Conjunto de tareas:
A. Responde estas preguntas con lo que dice el fragmento sobre el nuevo presidente:
(i) ¿Cuántos candidatos hubo en la primera vuelta de la elección presidencial?
(ii) ¿Sobre qué base empieza el presidente a construir un grupo de apoyo tras la toma de posesión?
(iii) ¿Dónde se refugia la clase política tradicional?
B. Reproduce el pasaje del fragmento sobre el nuevo presidente que comienza en "En tercer lugar, la" y termina en "afines al gobierno.".
C. Prosigue el fragmento sobre el nuevo presidente y la clase política tradicional a partir de su última oración.

Fragmento:

En segundo término, la relación del nuevo presidente con el universo partidista es lejana y puramente instrumental. Primero porque el partido político que en su momento fue un mecanismo necesario para articular la candidatura, se convierte en una camisa de fuerza de la que poco a poco el nuevo mandatario se aleja. Y, después, porque la muy reducida fuerza parlamentaria del partido en cuestión resultado del tímido impulso electoral recibido en la primera vuelta de la elección presidencial ―hubo 25 candidatos― le aleja de constituir una mayoría parlamentaria. Tras la toma de posesión, el presidente, gracias a los recursos del poder con que cuenta, comienza a construir un grupo de apoyo sobre la base de adhesiones individuales.
En tercer lugar, la clase política tradicional, que cuenta en su haber con años acumulados de desprestigio como consecuencia de un rosario de corruptelas, impunidad e incapacidad de conectar con las nuevas generaciones, suministra inconsciente argumentos para que el nuevo Poder Ejecutivo pueda construir un discurso alternativo. Además, el refugio de aquella en los medios de comunicación tradicionales y, en ocasiones, su connivencia con élites intelectuales contribuye a que el nuevo relato se nutra de una lógica “popular” que no deja de verse acompañada con sectores empresariales afines al gobierno.

(Entradas de datos almacenados)
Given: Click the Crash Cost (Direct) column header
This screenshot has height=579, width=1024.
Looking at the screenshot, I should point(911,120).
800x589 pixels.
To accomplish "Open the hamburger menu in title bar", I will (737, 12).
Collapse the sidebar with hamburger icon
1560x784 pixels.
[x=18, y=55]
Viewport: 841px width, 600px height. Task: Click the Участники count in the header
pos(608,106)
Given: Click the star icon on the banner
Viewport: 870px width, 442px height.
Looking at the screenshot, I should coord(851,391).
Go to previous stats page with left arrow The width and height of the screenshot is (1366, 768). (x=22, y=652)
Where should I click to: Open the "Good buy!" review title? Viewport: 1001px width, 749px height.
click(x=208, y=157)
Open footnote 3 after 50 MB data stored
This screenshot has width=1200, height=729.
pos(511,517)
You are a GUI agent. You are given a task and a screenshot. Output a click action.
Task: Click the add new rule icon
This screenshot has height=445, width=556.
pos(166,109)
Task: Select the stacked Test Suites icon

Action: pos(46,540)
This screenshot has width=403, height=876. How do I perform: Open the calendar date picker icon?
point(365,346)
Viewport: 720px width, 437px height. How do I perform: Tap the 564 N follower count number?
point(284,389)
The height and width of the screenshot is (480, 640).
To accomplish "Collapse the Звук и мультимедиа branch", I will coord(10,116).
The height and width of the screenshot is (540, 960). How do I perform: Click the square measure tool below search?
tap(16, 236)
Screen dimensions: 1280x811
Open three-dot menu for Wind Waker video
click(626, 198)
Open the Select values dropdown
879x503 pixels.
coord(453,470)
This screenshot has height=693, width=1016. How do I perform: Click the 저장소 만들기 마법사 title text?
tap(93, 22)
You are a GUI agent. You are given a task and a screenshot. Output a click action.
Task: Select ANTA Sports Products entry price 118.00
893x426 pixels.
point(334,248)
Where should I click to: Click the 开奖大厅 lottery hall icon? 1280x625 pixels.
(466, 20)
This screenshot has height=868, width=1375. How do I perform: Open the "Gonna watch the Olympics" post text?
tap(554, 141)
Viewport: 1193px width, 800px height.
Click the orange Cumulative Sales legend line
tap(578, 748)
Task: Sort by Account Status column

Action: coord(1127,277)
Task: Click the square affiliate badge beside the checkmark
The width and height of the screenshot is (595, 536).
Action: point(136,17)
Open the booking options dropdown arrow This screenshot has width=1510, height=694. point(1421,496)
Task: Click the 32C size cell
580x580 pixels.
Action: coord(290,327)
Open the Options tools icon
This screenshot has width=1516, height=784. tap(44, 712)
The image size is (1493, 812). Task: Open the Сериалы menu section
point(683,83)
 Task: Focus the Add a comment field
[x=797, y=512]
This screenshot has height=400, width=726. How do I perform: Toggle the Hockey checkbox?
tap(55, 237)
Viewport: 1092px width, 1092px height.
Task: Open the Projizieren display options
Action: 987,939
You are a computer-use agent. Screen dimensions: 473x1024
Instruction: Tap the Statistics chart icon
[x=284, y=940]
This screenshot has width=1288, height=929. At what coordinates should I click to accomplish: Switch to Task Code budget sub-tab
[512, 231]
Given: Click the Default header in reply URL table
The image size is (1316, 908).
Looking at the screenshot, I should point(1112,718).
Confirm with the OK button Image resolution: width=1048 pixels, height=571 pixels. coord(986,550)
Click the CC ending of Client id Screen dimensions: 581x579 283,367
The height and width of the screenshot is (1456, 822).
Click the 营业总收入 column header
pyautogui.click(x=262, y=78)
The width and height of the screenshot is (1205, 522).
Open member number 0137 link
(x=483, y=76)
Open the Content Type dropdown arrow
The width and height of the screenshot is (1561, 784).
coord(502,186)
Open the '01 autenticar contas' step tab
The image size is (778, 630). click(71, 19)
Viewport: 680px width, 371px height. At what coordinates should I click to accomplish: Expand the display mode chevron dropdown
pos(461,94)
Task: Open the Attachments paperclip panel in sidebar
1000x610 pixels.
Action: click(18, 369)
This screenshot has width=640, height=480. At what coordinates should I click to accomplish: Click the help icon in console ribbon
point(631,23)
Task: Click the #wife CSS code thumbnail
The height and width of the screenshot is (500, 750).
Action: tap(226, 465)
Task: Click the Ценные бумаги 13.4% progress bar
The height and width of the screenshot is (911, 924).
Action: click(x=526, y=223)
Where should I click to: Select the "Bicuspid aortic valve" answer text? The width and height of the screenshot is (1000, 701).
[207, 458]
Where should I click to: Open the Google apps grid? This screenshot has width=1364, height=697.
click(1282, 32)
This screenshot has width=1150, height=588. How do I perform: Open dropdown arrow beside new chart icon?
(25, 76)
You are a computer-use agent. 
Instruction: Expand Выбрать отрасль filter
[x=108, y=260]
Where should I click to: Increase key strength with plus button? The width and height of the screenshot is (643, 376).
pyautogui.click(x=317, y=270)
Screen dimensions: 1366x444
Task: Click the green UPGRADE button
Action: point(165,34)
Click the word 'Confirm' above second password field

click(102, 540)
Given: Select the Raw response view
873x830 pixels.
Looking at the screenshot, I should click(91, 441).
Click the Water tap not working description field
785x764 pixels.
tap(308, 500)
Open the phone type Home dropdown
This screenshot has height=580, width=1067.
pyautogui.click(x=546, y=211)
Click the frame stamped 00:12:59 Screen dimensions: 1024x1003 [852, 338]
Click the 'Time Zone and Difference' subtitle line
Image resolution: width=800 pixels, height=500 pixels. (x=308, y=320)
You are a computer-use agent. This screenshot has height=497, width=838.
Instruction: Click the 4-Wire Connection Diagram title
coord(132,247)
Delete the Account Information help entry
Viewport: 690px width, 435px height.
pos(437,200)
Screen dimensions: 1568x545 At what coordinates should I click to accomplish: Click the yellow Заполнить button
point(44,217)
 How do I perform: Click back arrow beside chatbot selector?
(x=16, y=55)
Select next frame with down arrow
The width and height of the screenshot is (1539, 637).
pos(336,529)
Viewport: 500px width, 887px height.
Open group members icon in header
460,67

Respuestas en orden:
A.
(i) 25.
(ii) Sobre la base de adhesiones individuales.
(iii) En los medios de comunicación tradicionales.

B.
En tercer lugar, la clase política tradicional, que cuenta en su haber con años acumulados de desprestigio como consecuencia de un rosario de corruptelas, impunidad e incapacidad de conectar con las nuevas generaciones, suministra inconsciente argumentos para que el nuevo Poder Ejecutivo pueda construir un discurso alternativo. Además, el refugio de aquella en los medios de comunicación tradicionales y, en ocasiones, su connivencia con élites intelectuales contribuye a que el nuevo relato se nutra de una lógica “popular” que no deja de verse acompañada con sectores empresariales afines al gobierno.

C.
Finalmente, alentado por el manejo de un protocolo de comunicación en manos de expertos, el presidente desarrolla una agenda mediática donde destaca el manejo de la polarización afectiva en una lógica de amigo-enemigo favorecida por el presidencialismo. Para ello, la gestión de las redes sociales es fundamental, así como, en su caso, el uso de cuentas ficticias que ayudan a alcanzar elevadas tasas de popularidad. Por otra parte, la comparecencia semanal tras las reuniones del gabinete en las que no suelen permitirse segundas preguntas o peticiones de aclaración a las respuestas iniciales marca la agenda política semanal.
El presidente Rodrigo Chaves, alejado del país durante 3 décadas y hoy con una tasa de aceptación del 70%, es una imagen vívida de los primeros 100 días de la política actual de Costa Rica que proyecta un estado de cosas identificado con los aspectos señalados más arriba. Pero no lo es menos su pareja política de hecho, la durante años muy popular comunicadora Pilar Cisneros, hoy diputada estrella de la Asamblea Legislativa. Esta le aportó un enorme caudal de votos gracias a su notoriedad, y que, incapaz de manejar espontáneamente la oratoria parlamentaria, usa en sus intervenciones congresuales un teleprompter adquirido con fondos propios.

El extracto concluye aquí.